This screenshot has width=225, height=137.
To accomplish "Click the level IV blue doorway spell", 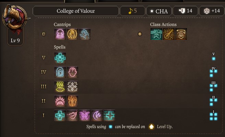I will [60, 72].
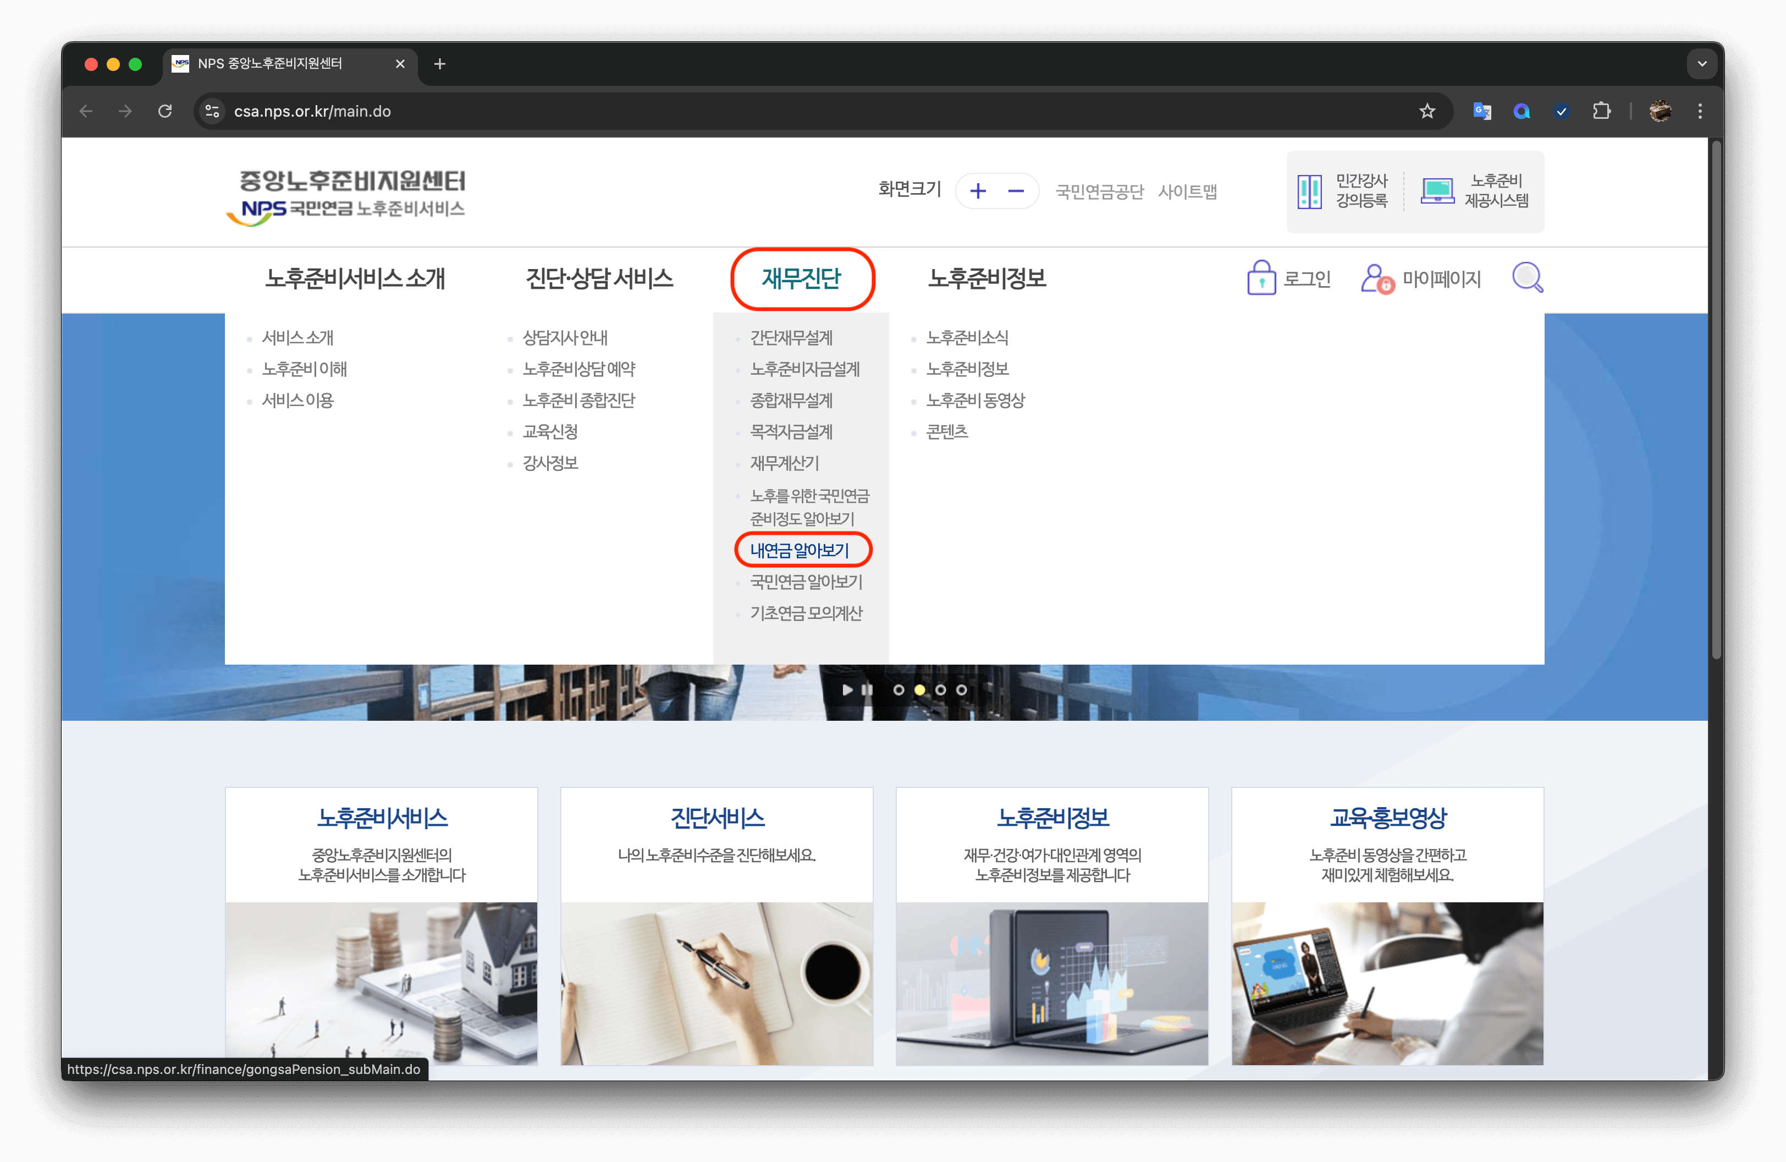
Task: Click the 민간강사 강의등록 icon
Action: [x=1309, y=191]
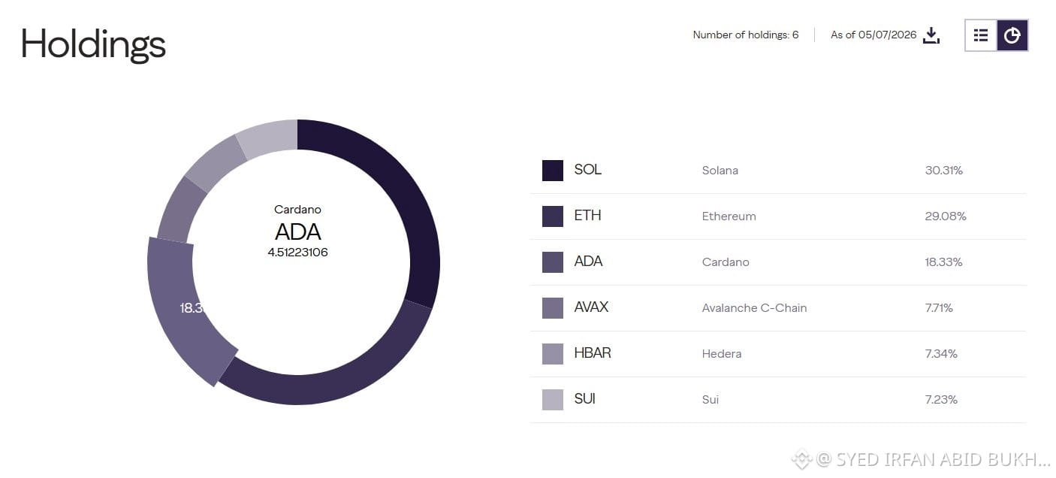1056x478 pixels.
Task: Click the SUI legend color square
Action: point(553,400)

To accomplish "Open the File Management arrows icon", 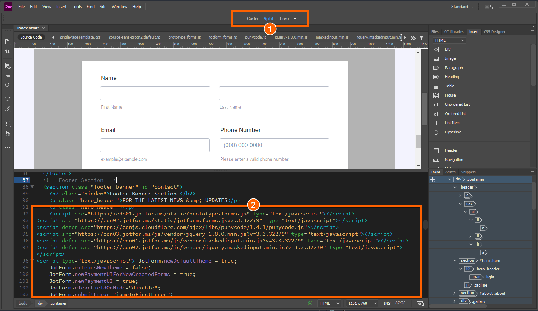I will (7, 52).
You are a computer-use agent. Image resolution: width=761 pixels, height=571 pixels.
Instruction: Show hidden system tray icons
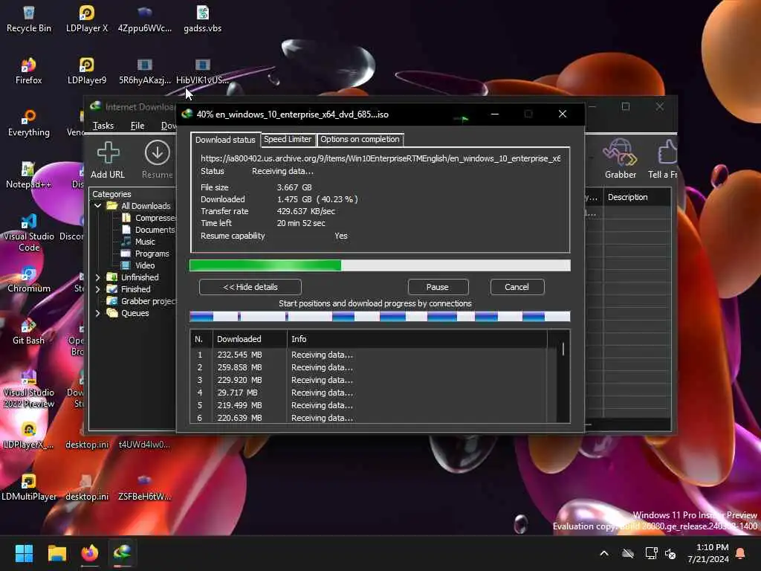pos(603,553)
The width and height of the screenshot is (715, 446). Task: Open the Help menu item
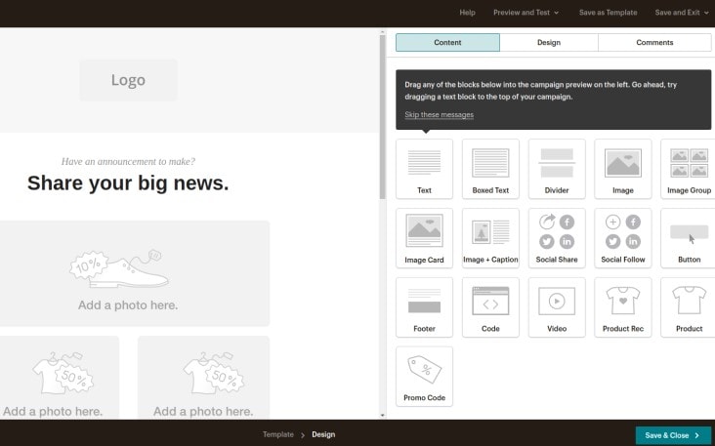point(467,13)
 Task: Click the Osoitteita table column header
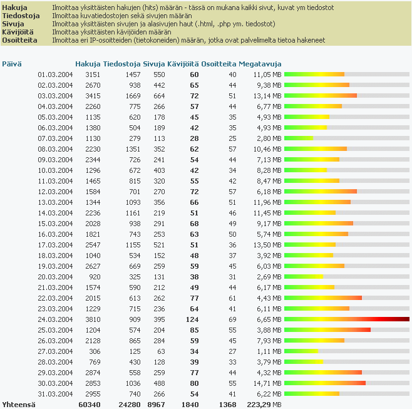click(x=219, y=64)
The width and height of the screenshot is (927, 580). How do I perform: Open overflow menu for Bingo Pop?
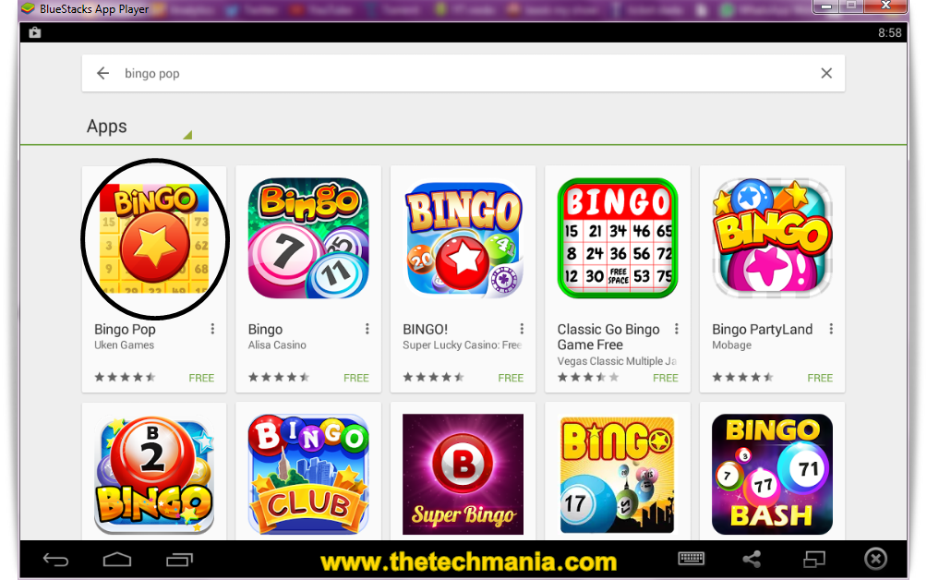tap(212, 329)
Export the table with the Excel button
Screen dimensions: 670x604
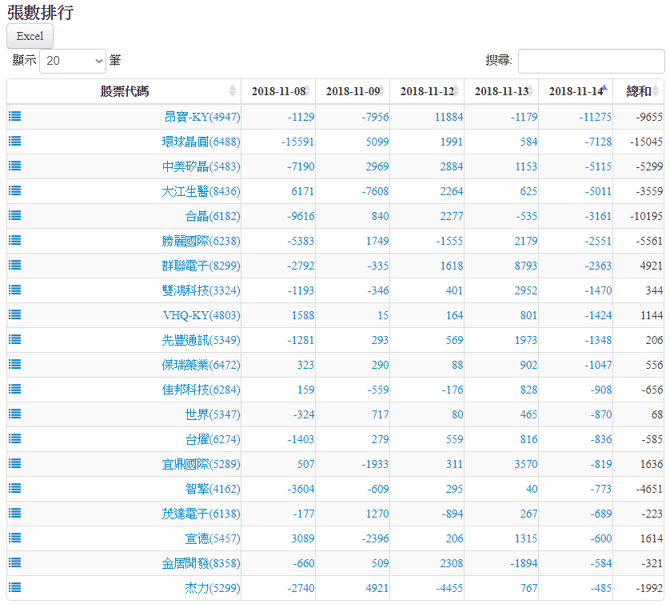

Goal:
Express the data from the line containing "The width and height of the screenshot is (927, 580)." through the end of the data as a JSON list of strings, one string per line, with blank lines and pictures left out.

Answer to this task:
[
  "The width and height of the screenshot is (927, 580). How do I perform: Open overflow menu for Bingo Pop?",
  "tap(212, 329)",
  "Export the table with the Excel button",
  "Screen dimensions: 670x604"
]